According to the method described by Wu et al. [40], the effects of GLM and GLM-SeNPs on the survival rate of RAW264.7 cells were evaluated using the MTT assay. RAW264.7 cells in the logarithmic growth phase were seeded into a 96-well plate at a density of 1 × 10⁶ cells/mL (100 µL/well) and incubated for 12 h. After removing the supernatant, 100 µL of fresh medium was added to the blank control group, and 100 µL of medium containing different concentrations of GLM or GLM-SeNPs was added to the experimental groups. Following 24 h of treatment, the supernatant was discarded, and 10 µL of MTT solution (5 mg/mL) was added to each well. After 4 h of incubation at 37 °C, the supernatant was removed, and 150 µL of DMSO was added to dissolve the formazan crystals. Absorbance was measured at 490 nm. Cell viability was calculated using the following formula:

$$Cell survival rate\left(\%\right)={\displaystyle \frac{A_0}{A_1}}\times 100$$ (1)

A₀ represents the absorbance of the experimental group, while A₁ denotes the absorbance of the blank group.

* _Information provided_
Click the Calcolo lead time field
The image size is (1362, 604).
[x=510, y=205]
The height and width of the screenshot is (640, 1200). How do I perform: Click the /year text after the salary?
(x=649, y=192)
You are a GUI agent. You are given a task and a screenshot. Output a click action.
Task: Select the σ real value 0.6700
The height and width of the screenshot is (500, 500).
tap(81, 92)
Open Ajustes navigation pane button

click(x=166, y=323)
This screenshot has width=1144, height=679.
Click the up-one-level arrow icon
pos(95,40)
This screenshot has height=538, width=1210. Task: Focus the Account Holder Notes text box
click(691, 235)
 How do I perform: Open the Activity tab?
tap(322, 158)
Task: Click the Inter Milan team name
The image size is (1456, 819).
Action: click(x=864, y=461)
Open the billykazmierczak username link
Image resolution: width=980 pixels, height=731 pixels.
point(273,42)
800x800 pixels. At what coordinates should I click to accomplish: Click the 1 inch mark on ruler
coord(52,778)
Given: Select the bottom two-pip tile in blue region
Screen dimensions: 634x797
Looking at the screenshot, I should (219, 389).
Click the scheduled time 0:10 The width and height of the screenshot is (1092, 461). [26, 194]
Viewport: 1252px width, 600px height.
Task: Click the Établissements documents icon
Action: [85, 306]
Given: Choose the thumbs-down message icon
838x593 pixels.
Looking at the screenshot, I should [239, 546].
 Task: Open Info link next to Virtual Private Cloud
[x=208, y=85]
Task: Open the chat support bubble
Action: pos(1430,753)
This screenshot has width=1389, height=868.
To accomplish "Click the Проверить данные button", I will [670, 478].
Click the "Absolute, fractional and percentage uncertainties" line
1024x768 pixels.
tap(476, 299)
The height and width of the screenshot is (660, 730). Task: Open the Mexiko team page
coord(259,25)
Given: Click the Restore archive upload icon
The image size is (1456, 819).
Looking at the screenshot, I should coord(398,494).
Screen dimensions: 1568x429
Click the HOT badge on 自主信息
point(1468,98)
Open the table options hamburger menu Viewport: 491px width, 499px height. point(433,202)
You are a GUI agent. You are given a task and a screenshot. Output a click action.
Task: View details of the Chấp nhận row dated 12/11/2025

* _Goal of the exercise_
Transcribe the MTT assay passage word for word, including the formula and the line defining A₀ and A₁.

* _Output of the exercise_
According to the method described by Wu et al. [40], the effects of GLM and GLM-SeNPs on the survival rate of RAW264.7 cells were evaluated using the MTT assay. RAW264.7 cells in the logarithmic growth phase were seeded into a 96-well plate at a density of 1 × 10⁶ cells/mL (100 µL/well) and incubated for 12 h. After removing the supernatant, 100 µL of fresh medium was added to the blank control group, and 100 µL of medium containing different concentrations of GLM or GLM-SeNPs was added to the experimental groups. Following 24 h of treatment, the supernatant was discarded, and 10 µL of MTT solution (5 mg/mL) was added to each well. After 4 h of incubation at 37 °C, the supernatant was removed, and 150 µL of DMSO was added to dissolve the formazan crystals. Absorbance was measured at 490 nm. Cell viability was calculated using the following formula:

$$Cell survival rate\left(\%\right)={\displaystyle \frac{A_0}{A_1}}\times 100$$ (1)

A₀ represents the absorbance of the experimental group, while A₁ denotes the absorbance of the blank group.